-- TASK INSTRUCTIONS --
In your copy, include every line of the records exactly and no picture at all.

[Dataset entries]
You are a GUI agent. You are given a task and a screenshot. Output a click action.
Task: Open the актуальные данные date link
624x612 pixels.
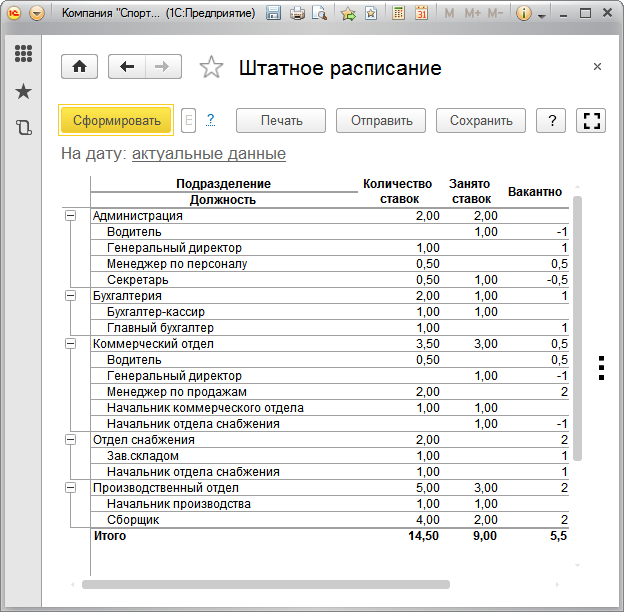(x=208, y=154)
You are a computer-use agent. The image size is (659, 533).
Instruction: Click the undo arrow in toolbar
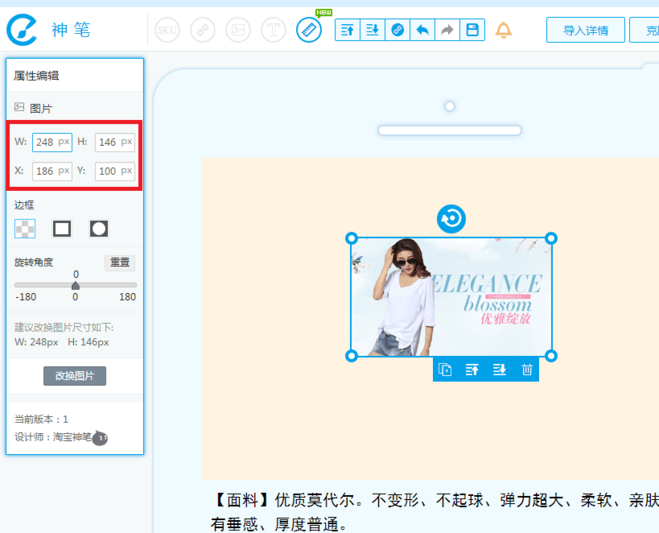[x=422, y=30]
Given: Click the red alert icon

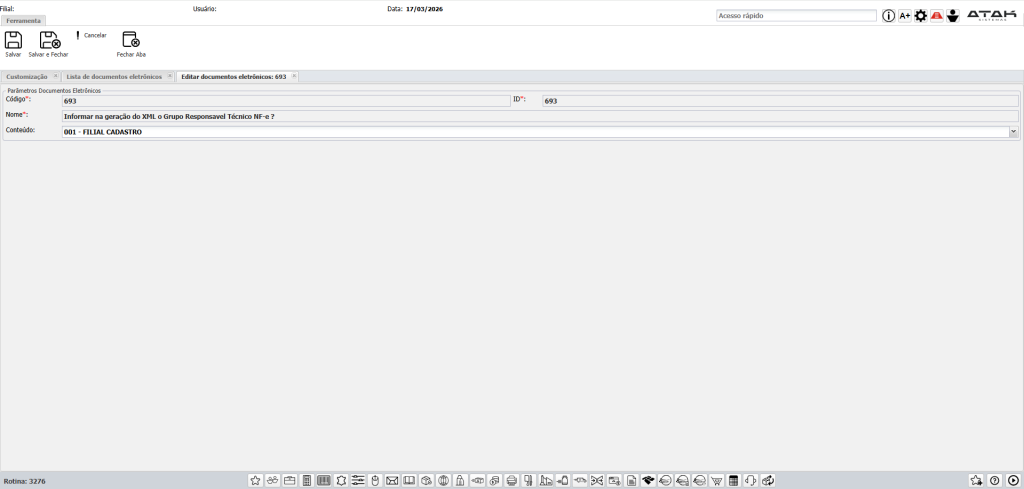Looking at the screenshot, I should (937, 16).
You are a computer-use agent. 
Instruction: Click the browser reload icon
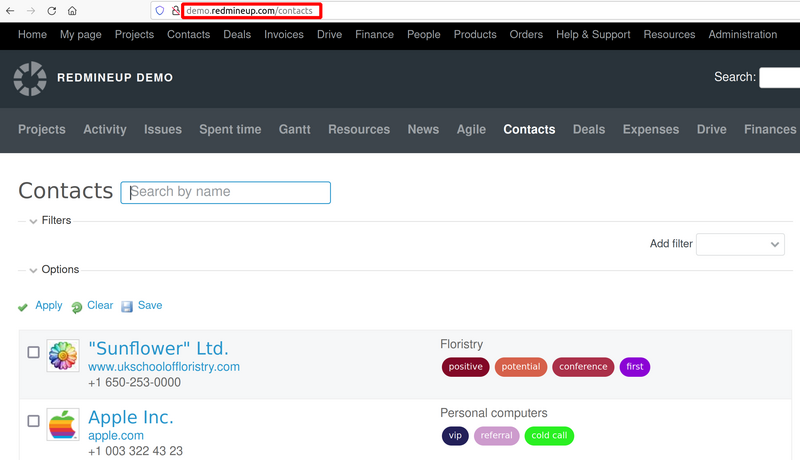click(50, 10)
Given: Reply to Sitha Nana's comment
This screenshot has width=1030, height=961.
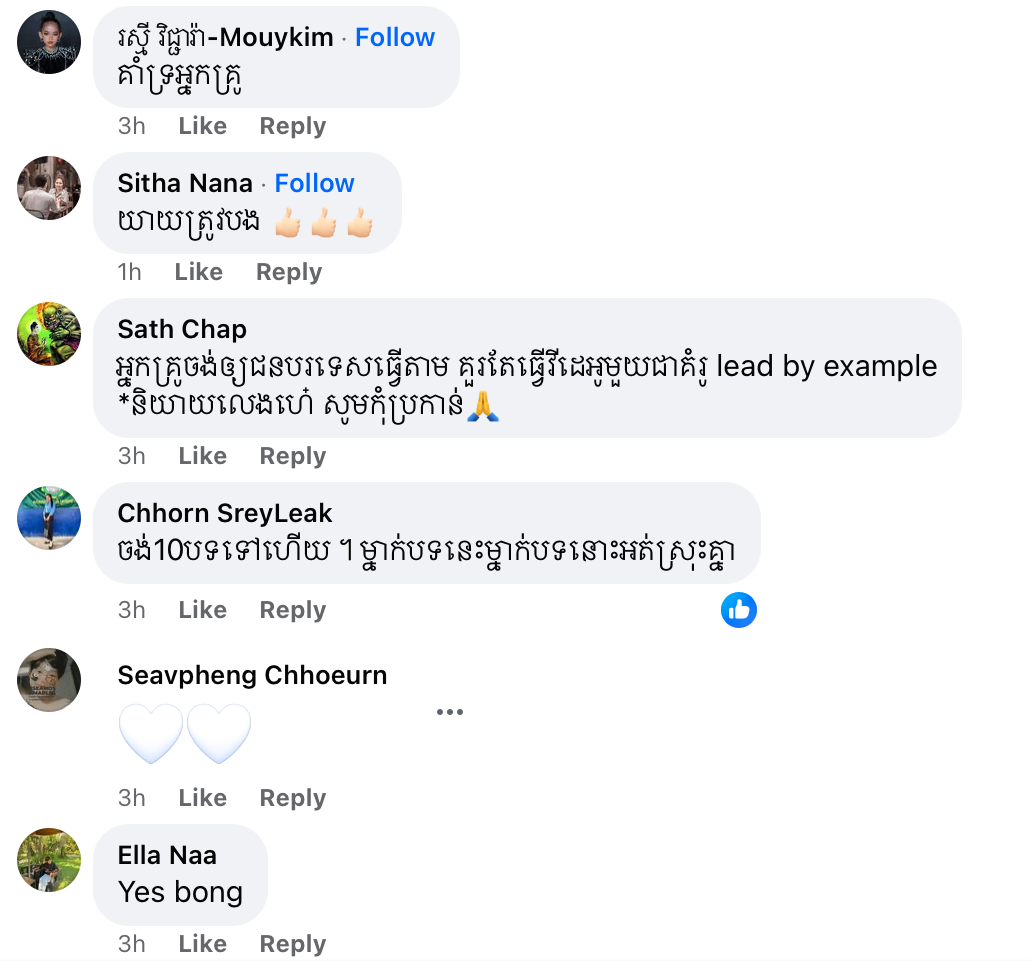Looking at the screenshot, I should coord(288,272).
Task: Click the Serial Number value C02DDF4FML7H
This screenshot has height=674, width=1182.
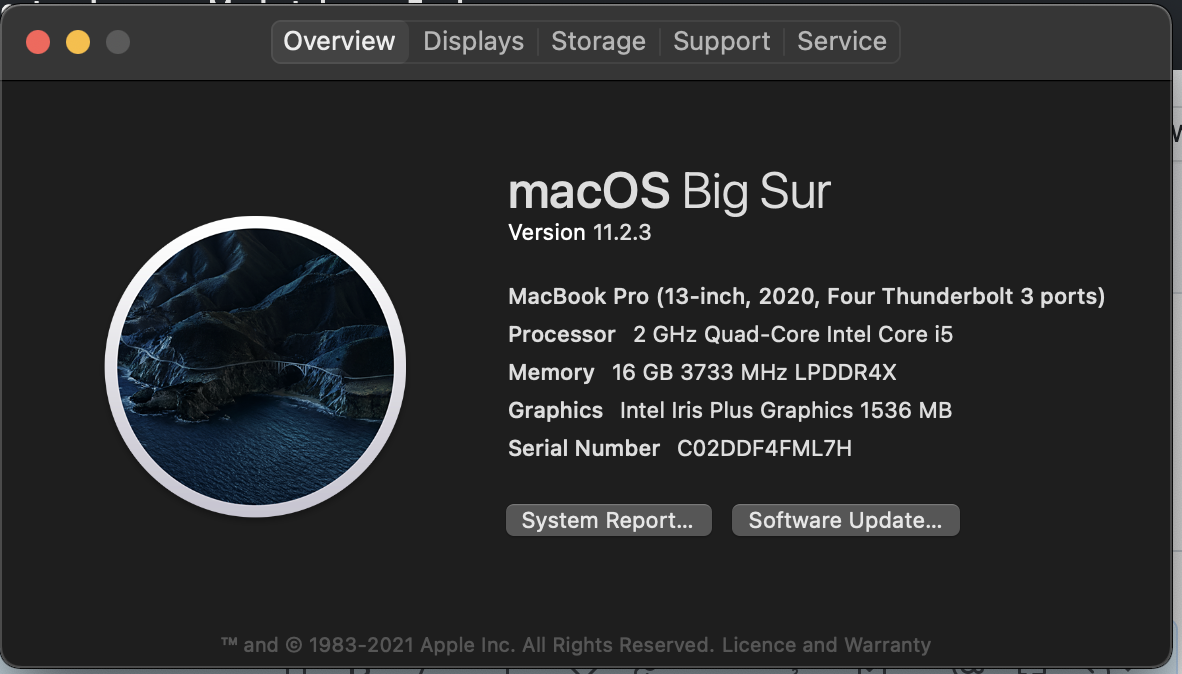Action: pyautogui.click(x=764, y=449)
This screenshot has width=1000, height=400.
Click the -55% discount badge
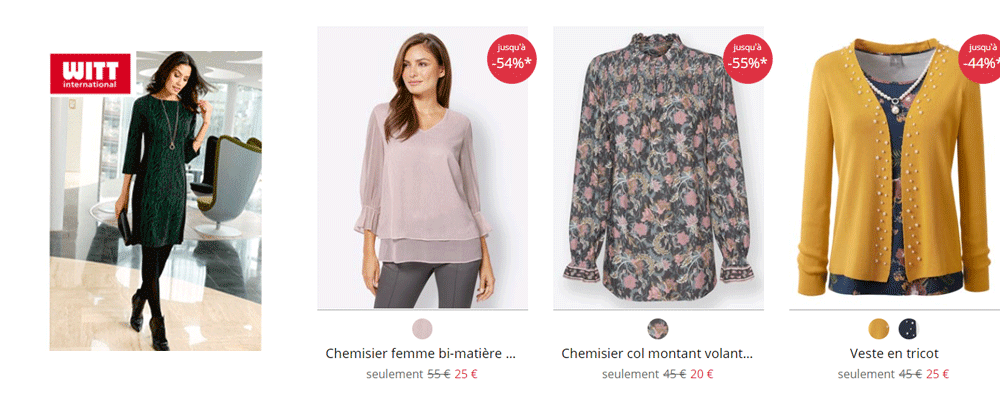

-- SOLUTION BELOW --
You are a GUI agent. You are given a task and a screenshot. Output a click action.
Task: Open the актуальные данные date link
624x612 pixels.
(x=208, y=154)
You are a computer-use agent. The image size is (659, 533).
Instruction: Click the undo arrow in toolbar
[x=422, y=30]
Given: Click the red alert icon

Looking at the screenshot, I should (937, 16).
You are a computer-use agent. 
Instruction: Click the browser reload icon
click(50, 10)
Given: Reply to Sitha Nana's comment
This screenshot has width=1030, height=961.
Looking at the screenshot, I should coord(288,272).
Task: Click the Serial Number value C02DDF4FML7H
This screenshot has height=674, width=1182.
Action: pyautogui.click(x=764, y=449)
This screenshot has width=1000, height=400.
Click the -55% discount badge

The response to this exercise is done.